Subtle bug diagnosis. “This test fails with X — what’s wrong?” Qwen often picks a plausible cause that isn’t the actual one. Sonnet is meaningfully better at causal reasoning over code.
Tasks requiring up-to-date library knowledge. Qwen’s training cutoff is older than the cloud models, and library APIs change. I had multiple sessions where Qwen suggested deprecated React patterns or pre-Next.js-14 idioms.
Prompt iteration. Each Cline turn re-sends the conversation. With cloud APIs and prompt caching, this is cheap. Locally, every turn re-runs the model from scratch through the whole context. A 6-turn back-and-forth that takes 90 seconds on Sonnet takes 5+ minutes on local.
Performance, real numbers
On the M3 Max 64GB:
| Model | First token | Tokens/sec | Memory used |
|---|---|---|---|
| qwen2.5-coder:32b | 1.2s | ~30 t/s | 19GB |
| llama3.1:70b (Q4) | 2.5s | ~12 t/s | 40GB |
| deepseek-coder:33b | 1.4s | ~25 t/s | 18GB |
| qwen2.5-coder:7b | 0.3s | ~80 t/s | 5GB |
Qwen 32B at 30 tokens/second feels usable for short responses, slow for long ones. Llama 70B at 12 tokens/second is on the edge — long responses test your patience.
The 7B model is fast enough to feel snappy but the quality drop is much larger than the speed gain. Don’t bother unless you have hardware that can’t run 32B.
A realistic hybrid setup
What I actually run after the experiment:
- Cloud Sonnet for daily work — primary, no quality compromise
- Local Qwen 32B configured as a Cline profile — for offline situations and for tasks where I’d rather not send code to a third party
The local profile gets used maybe 5-10% of the time. The rest is cloud. That ratio is honest, not a pitch for local being more capable than it is.
When local actually wins
Three situations where local is unambiguously the right choice:
Code under NDA you can’t send to third-party APIs. Even with vendor data-privacy guarantees, some legal teams say no. Local is the answer.

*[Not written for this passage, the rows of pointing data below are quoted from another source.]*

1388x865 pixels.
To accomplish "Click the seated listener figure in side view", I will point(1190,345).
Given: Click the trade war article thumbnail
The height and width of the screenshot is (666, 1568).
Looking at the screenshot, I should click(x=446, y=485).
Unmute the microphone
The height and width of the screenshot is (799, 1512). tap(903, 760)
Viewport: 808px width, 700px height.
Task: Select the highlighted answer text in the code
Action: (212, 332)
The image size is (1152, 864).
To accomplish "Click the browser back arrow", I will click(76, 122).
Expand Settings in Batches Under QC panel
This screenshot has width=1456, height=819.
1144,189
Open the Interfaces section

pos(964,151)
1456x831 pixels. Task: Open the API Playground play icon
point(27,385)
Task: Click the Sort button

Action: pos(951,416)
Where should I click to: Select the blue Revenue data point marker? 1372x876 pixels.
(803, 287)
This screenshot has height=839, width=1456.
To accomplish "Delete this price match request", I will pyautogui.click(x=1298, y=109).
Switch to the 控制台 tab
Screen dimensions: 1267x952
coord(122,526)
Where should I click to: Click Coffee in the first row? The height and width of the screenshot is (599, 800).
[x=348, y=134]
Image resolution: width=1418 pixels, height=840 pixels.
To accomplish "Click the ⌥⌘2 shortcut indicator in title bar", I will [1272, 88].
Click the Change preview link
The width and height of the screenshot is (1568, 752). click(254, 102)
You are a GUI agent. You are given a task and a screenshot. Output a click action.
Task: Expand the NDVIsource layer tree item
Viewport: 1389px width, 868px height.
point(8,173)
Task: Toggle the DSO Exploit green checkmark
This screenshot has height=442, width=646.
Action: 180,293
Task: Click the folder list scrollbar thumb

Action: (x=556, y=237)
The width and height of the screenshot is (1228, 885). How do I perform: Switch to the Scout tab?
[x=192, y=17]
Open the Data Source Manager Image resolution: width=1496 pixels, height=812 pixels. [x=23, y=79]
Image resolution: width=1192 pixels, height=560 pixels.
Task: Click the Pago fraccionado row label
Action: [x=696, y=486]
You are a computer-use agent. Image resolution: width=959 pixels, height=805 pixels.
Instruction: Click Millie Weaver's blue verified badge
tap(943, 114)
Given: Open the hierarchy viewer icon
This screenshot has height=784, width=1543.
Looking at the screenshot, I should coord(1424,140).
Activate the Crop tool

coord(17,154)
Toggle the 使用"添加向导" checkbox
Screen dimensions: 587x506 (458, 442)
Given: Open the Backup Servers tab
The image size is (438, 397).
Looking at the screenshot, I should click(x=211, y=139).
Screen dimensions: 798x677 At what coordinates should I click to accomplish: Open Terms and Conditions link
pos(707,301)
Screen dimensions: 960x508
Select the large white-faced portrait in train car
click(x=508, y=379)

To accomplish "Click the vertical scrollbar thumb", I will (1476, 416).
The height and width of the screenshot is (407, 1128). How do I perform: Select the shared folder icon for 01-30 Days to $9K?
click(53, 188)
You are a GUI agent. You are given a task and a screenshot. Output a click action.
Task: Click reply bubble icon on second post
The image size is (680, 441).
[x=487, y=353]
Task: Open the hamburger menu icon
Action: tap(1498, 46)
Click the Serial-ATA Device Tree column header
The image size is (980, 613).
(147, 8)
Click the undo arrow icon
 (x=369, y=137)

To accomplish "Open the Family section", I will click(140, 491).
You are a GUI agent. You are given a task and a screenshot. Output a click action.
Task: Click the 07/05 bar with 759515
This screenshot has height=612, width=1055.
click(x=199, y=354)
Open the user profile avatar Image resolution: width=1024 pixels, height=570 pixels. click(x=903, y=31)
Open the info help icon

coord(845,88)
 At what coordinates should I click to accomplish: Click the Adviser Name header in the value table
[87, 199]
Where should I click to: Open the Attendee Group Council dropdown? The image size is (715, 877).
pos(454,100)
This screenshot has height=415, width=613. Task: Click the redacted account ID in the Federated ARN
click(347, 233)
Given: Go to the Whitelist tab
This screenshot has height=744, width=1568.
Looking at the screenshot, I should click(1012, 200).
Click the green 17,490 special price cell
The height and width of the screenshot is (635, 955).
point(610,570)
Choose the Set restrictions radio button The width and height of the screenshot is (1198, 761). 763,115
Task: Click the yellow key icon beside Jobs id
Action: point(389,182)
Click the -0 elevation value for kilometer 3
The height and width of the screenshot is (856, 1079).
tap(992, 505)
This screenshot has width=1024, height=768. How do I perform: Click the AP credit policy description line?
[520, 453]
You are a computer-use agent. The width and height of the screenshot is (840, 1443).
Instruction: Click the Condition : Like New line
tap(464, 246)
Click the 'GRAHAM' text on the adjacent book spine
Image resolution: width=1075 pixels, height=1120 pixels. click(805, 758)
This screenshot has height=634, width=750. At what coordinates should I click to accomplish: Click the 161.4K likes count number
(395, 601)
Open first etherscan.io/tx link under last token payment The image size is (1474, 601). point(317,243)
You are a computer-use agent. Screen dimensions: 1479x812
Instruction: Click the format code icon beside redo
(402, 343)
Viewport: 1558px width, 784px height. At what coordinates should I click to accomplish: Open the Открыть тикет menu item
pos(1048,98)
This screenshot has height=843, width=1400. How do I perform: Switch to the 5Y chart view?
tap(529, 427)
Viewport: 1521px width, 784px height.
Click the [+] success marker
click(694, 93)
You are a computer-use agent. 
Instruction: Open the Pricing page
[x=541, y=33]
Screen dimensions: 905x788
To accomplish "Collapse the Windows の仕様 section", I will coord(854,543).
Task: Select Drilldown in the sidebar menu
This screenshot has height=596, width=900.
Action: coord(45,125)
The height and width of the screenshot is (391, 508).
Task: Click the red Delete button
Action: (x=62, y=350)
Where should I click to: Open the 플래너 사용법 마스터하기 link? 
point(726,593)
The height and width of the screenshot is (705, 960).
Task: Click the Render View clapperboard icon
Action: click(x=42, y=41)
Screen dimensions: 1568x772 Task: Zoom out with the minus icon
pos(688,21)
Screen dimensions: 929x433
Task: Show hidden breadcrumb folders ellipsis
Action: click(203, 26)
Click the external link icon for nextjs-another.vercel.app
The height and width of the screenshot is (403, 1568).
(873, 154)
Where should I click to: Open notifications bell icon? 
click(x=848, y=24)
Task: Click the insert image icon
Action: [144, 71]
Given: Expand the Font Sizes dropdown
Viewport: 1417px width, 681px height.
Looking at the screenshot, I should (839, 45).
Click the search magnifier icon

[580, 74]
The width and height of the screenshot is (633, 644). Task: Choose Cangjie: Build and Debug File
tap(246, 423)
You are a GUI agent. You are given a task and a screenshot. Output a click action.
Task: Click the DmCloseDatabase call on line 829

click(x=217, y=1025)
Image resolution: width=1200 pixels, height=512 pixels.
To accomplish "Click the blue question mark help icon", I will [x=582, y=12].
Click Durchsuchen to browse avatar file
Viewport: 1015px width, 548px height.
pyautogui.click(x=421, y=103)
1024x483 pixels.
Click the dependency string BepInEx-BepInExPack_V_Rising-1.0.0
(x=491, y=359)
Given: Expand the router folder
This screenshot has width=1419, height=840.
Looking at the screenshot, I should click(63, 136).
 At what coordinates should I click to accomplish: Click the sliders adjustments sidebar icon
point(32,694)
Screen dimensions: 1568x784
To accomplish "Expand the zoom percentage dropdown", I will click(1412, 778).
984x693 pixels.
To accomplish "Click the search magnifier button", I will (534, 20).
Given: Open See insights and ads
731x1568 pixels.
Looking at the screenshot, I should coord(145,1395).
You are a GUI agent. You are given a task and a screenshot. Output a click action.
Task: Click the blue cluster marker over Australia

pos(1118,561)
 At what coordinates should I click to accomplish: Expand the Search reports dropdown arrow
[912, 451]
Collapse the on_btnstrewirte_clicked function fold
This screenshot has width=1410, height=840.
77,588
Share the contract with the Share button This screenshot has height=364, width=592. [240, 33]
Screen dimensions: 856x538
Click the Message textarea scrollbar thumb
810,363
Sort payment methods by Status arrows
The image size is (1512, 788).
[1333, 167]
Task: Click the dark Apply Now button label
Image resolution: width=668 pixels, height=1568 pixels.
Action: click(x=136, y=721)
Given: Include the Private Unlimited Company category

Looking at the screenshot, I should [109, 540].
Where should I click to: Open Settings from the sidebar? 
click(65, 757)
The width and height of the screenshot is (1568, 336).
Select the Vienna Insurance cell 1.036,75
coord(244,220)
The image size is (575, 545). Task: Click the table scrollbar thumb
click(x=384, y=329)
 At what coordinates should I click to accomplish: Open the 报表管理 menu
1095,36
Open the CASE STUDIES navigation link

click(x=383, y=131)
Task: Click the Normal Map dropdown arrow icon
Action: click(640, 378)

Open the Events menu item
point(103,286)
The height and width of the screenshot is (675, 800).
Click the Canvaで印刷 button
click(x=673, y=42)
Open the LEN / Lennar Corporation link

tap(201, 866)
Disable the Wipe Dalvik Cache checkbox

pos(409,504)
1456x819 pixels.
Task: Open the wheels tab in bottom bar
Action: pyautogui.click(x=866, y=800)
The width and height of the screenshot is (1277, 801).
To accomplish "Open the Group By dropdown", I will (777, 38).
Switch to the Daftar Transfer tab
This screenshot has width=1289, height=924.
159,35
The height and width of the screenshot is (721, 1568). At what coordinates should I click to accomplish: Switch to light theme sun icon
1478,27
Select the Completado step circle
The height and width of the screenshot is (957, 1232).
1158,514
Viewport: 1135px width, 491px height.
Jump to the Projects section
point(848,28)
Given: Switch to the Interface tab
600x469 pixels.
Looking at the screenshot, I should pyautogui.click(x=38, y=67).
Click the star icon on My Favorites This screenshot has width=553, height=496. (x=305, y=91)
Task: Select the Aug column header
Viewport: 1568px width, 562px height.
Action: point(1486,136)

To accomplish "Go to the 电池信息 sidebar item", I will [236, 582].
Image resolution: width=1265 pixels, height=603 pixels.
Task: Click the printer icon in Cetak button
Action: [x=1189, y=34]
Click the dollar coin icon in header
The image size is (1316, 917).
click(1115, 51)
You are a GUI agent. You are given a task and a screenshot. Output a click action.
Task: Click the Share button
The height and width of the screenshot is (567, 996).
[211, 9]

Air-gapped or offline environments. Government, defense, certain medical contexts. The cloud option doesn’t exist; local is the only option.
Bandwidth-constrained development. I’ve used local Qwen on a slow tethered connection in a hotel because the cloud API was timing out repeatedly. It’s not the fastest setup, but it works without the network.
For everything else — typical commercial development on a fast network — cloud is currently better, faster, and cheaper than the human-time cost of working around local model limitations.
That balance will shift as local models improve. It’s already meaningfully better than it was a year ago. Watch the space, but don’t pretend it’s already at parity.